**PROBLEM DESCRIPTION:** Return, exactly and in full, the lines of the records below starting at the one with "This screenshot has height=812, width=1512." and ending at the one with "Task: Open the Валюта currency dropdown", and no other lines.

__________________________________________________

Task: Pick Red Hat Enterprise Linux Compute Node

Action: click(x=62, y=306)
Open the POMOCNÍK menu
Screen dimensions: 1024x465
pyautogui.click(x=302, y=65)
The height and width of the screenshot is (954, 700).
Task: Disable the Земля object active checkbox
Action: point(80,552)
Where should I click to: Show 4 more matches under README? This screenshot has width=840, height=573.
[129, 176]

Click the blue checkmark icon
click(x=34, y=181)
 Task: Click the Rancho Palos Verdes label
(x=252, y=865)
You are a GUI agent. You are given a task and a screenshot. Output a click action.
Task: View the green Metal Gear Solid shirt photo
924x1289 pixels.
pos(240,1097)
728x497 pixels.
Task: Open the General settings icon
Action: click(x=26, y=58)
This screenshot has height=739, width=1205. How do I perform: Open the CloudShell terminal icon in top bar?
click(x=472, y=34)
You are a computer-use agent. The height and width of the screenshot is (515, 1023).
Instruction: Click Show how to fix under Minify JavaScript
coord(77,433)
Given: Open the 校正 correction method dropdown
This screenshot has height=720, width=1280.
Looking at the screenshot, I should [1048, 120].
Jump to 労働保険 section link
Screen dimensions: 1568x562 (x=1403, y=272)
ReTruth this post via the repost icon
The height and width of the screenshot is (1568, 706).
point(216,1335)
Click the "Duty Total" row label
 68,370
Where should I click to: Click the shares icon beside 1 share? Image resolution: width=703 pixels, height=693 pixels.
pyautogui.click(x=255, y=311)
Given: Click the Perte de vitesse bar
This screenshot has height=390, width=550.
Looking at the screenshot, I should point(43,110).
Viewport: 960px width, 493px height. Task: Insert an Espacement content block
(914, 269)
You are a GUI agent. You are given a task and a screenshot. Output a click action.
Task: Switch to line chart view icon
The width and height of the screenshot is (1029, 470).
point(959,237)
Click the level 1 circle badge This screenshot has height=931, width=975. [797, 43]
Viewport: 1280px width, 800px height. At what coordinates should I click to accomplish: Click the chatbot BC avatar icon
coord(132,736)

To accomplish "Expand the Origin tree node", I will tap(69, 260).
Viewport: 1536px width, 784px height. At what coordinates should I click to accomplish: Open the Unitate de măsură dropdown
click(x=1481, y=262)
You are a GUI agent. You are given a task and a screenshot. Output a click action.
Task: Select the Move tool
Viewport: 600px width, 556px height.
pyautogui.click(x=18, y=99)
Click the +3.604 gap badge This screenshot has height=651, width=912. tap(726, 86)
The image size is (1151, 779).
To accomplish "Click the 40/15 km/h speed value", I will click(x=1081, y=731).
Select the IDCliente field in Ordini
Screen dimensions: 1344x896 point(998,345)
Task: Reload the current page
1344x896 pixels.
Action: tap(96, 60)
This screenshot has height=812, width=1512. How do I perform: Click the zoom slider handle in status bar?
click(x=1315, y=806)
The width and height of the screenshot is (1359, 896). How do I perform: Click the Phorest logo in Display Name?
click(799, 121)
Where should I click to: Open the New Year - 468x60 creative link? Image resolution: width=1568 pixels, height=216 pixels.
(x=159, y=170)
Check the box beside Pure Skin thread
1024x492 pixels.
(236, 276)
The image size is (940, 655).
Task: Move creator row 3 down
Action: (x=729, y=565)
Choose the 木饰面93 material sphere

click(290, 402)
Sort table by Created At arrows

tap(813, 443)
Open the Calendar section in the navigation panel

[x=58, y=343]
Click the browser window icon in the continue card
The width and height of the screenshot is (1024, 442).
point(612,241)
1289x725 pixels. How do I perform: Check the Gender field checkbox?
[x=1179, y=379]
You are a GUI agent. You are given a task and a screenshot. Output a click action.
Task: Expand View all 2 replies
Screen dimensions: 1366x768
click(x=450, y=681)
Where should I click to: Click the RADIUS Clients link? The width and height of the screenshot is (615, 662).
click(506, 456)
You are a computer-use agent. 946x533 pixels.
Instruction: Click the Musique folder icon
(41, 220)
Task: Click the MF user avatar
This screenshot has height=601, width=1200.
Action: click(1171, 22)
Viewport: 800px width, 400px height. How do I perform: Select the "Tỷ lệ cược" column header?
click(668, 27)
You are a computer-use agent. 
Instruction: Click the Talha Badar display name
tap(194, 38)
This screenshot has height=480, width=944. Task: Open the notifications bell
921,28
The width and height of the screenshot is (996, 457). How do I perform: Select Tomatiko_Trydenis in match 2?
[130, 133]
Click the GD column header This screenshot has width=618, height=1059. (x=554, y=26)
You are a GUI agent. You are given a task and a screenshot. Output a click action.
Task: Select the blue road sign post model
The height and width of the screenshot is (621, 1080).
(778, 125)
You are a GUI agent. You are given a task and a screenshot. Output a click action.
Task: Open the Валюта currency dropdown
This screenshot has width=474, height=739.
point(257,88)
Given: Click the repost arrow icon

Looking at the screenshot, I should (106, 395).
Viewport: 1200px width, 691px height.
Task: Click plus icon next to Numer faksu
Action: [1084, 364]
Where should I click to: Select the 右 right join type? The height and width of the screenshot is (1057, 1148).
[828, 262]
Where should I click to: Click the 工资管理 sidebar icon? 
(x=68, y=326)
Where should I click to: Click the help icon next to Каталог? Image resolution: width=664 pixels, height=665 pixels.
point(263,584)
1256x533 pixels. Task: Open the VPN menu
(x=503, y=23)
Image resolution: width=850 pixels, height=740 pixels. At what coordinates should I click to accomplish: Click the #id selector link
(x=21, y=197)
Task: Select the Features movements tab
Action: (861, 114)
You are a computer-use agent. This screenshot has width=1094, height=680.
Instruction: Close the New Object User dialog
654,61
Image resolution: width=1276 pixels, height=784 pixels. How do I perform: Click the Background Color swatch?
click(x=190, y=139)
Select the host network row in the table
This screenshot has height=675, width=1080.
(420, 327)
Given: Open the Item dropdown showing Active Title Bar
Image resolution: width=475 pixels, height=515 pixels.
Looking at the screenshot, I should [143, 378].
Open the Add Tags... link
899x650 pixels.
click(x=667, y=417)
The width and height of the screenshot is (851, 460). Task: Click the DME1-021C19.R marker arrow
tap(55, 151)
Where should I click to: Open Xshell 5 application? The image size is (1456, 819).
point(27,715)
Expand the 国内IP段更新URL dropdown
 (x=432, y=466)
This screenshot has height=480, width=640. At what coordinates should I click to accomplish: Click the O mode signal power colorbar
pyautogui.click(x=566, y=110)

__________________________________________________

**TASK SOLUTION:**
This screenshot has height=812, width=1512. How do I perform: Click the zoom slider handle in status bar?
click(x=1315, y=806)
The width and height of the screenshot is (1359, 896). How do I perform: Click the Phorest logo in Display Name?
click(799, 121)
Where should I click to: Open the New Year - 468x60 creative link? Image resolution: width=1568 pixels, height=216 pixels.
(x=159, y=170)
Check the box beside Pure Skin thread
1024x492 pixels.
(236, 276)
The image size is (940, 655).
Task: Move creator row 3 down
Action: (x=729, y=565)
Choose the 木饰面93 material sphere

click(290, 402)
Sort table by Created At arrows

tap(813, 443)
Open the Calendar section in the navigation panel

[x=58, y=343]
Click the browser window icon in the continue card
The width and height of the screenshot is (1024, 442).
point(612,241)
1289x725 pixels. How do I perform: Check the Gender field checkbox?
[x=1179, y=379]
You are a GUI agent. You are given a task and a screenshot. Output a click action.
Task: Expand View all 2 replies
Screen dimensions: 1366x768
click(x=450, y=681)
Where should I click to: Click the RADIUS Clients link? The width and height of the screenshot is (615, 662).
click(506, 456)
You are a computer-use agent. 946x533 pixels.
Instruction: Click the Musique folder icon
(41, 220)
Task: Click the MF user avatar
This screenshot has height=601, width=1200.
Action: click(1171, 22)
Viewport: 800px width, 400px height. How do I perform: Select the "Tỷ lệ cược" column header?
click(668, 27)
You are a computer-use agent. 
Instruction: Click the Talha Badar display name
tap(194, 38)
This screenshot has height=480, width=944. Task: Open the notifications bell
921,28
The width and height of the screenshot is (996, 457). How do I perform: Select Tomatiko_Trydenis in match 2?
[130, 133]
Click the GD column header This screenshot has width=618, height=1059. (x=554, y=26)
You are a GUI agent. You are given a task and a screenshot. Output a click action.
Task: Select the blue road sign post model
The height and width of the screenshot is (621, 1080).
(778, 125)
You are a GUI agent. You are given a task and a screenshot. Output a click action.
Task: Open the Валюта currency dropdown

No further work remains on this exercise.